Algunos de los síntomas más comunes que se pueden presentar ante la presencia de parásitos en los perros y gatos incluyen decaimiento general, falta de apetito, hinchazón abdominal, diarreas y vómitos. Muchas veces, se puede apreciar la presencia de estos gusanos en las deposiciones de la mascota, por lo que si observas cualquiera de estos síntomas y notas un comportamiento extraño en tu mascota te recomendamos acudir a un hospital veterinario de confianza lo antes posible.

Cómo se realiza la desparasitación interna

Los cachorros son muy vulnerables a padecer de parásitos intestinales, representando casi el 70% de los casos. Sin embargo, su desparasitación deberá ser recetada por el veterinario ya que muchos medicamentos pueden ser tóxicos para ellos.

Cuando se trata de cachorros, los especialistas suelen prescribir una dosis de antihelmíntico administrada por vía oral, en periodos espaciados de varias semanas.

En el caso de las mascotas en edad adulta, el tratamiento veterinario para eliminar los parásitos es de tres meses, según el calendario de desparasitación.
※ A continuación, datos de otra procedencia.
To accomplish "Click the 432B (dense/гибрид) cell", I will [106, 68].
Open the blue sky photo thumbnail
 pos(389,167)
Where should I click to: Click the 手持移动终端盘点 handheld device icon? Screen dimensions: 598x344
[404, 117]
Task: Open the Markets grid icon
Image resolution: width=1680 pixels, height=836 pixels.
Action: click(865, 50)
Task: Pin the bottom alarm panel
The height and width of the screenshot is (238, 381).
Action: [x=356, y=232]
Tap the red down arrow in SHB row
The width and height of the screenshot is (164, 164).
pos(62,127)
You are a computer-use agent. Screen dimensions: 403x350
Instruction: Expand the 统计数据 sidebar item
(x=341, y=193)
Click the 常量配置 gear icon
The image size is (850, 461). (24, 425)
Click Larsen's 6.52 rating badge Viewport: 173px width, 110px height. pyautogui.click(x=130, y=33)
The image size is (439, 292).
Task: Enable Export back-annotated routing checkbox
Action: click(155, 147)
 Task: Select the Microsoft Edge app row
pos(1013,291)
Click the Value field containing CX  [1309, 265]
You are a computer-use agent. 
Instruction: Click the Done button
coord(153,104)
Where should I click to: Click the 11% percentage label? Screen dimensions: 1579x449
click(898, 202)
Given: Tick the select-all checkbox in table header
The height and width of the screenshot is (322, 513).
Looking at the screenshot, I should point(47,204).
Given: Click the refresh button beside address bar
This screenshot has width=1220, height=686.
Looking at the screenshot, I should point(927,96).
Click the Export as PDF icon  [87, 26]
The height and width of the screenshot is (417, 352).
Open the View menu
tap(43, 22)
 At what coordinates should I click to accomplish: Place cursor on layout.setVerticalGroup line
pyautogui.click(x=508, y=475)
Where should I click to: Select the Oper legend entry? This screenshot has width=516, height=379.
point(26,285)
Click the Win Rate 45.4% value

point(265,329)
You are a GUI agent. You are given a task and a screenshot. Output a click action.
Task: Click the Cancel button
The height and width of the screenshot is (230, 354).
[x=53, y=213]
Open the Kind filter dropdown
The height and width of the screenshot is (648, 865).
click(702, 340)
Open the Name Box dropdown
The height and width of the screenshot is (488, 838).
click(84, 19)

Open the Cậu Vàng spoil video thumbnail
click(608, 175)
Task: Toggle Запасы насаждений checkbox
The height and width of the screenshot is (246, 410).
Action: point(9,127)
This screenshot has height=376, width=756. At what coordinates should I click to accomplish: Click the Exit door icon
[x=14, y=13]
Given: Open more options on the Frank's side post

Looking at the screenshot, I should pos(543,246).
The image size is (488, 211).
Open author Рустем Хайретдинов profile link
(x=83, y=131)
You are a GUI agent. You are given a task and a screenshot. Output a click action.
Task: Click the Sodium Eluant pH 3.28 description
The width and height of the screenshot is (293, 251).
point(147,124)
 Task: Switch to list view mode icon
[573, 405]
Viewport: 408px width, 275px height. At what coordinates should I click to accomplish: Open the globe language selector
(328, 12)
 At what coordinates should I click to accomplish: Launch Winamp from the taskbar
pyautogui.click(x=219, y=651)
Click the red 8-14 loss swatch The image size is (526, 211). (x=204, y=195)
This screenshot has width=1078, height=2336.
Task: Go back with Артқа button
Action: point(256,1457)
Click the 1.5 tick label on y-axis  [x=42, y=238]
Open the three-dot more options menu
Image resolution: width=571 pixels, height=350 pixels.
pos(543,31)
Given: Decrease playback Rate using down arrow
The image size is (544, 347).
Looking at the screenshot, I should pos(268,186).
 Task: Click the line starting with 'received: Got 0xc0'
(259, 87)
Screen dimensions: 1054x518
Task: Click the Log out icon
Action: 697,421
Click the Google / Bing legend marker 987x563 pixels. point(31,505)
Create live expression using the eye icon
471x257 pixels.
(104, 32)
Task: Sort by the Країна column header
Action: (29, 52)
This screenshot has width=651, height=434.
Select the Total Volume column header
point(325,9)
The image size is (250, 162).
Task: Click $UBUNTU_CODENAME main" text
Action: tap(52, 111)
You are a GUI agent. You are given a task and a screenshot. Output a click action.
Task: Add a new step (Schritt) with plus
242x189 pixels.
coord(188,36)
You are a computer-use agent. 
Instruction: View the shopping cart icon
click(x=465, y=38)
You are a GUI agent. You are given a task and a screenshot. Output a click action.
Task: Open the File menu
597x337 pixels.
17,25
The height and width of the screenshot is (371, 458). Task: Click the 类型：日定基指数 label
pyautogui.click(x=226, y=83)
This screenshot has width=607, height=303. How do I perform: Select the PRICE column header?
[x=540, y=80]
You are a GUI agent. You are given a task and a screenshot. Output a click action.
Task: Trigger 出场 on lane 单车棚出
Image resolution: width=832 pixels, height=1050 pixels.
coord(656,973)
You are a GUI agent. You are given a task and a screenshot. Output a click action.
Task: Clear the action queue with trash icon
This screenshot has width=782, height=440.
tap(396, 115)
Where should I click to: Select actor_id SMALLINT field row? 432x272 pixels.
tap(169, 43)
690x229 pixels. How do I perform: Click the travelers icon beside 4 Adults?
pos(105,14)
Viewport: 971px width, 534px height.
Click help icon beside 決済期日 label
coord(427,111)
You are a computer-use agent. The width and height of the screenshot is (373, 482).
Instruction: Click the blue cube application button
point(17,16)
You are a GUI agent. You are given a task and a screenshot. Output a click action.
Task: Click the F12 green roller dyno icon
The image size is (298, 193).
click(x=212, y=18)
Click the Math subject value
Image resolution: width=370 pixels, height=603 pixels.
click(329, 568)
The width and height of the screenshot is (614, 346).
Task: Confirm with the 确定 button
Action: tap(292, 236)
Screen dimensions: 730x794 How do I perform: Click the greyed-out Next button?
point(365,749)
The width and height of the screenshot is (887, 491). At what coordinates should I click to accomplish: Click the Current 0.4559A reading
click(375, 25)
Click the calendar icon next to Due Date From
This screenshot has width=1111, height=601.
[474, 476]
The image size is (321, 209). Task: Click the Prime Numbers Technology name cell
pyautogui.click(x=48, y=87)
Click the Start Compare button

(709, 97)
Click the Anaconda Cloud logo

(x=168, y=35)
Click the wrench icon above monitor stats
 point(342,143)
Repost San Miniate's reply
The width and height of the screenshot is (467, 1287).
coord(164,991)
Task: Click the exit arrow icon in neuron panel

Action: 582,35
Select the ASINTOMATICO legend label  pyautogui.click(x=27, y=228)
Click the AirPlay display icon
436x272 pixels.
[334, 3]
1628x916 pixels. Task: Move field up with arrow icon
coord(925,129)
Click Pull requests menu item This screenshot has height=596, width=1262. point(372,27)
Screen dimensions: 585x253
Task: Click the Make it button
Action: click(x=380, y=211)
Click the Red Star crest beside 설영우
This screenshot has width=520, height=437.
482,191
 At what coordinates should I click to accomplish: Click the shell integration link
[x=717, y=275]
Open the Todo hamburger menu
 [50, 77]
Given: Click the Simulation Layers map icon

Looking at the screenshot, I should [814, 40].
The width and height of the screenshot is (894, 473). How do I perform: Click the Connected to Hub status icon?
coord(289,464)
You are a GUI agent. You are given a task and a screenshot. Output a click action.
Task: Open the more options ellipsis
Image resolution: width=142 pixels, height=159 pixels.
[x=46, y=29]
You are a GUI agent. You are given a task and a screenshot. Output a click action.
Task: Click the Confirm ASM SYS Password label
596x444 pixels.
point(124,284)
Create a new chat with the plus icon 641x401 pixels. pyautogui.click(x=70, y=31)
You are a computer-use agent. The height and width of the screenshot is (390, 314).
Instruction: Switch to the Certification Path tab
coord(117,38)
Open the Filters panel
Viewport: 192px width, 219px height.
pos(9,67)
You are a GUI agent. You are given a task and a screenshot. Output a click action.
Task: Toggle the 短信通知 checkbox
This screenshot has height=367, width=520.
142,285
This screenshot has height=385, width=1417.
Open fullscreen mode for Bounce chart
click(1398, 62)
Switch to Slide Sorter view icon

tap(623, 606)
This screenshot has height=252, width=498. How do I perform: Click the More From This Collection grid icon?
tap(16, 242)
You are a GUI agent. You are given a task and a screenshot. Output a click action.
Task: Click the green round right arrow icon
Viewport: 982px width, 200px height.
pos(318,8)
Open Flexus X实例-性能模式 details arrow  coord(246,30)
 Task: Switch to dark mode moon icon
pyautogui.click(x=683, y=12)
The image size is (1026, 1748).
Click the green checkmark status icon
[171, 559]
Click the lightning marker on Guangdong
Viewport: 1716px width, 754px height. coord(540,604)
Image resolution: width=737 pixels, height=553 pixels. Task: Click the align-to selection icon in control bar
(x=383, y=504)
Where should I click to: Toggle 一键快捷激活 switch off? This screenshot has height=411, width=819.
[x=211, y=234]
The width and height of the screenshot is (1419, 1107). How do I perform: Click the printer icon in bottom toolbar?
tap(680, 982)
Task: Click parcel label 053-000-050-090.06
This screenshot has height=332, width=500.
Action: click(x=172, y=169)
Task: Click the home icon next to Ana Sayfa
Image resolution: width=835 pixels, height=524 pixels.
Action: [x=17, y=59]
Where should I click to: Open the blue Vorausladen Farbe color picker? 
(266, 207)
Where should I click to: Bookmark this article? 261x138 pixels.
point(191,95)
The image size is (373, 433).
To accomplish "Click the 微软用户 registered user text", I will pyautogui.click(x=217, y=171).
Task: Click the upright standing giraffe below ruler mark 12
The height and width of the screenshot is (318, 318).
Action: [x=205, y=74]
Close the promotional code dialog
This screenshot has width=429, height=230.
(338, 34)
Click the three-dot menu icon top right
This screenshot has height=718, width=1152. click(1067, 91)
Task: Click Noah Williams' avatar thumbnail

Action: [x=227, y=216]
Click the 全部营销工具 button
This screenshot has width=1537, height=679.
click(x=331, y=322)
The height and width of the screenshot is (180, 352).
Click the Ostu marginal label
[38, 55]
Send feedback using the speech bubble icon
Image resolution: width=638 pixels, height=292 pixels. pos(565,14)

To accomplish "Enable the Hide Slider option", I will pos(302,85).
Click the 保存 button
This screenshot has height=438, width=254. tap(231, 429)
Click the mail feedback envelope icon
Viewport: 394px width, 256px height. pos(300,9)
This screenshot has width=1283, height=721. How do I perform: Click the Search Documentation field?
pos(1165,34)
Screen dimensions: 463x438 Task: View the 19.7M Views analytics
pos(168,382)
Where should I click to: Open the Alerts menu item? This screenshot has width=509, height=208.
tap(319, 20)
Es preciso tener en cuenta que, aun en los casos en los que la mascota no salga de casa, el riesgo de contagio es muy alto cuando no se cumple con la desparasitación interna según las indicaciones del veterinario, ya que los parásitos pueden llegar al hogar a través de los huevos pegados en la vestimenta o en la suela de los zapatos.

La mejor forma de estar protegidos y cuidar de la salud de nuestras mascotas es seguir el calendario de desparasitación, dándole el tratamiento veterinario regular indicado por el especialista.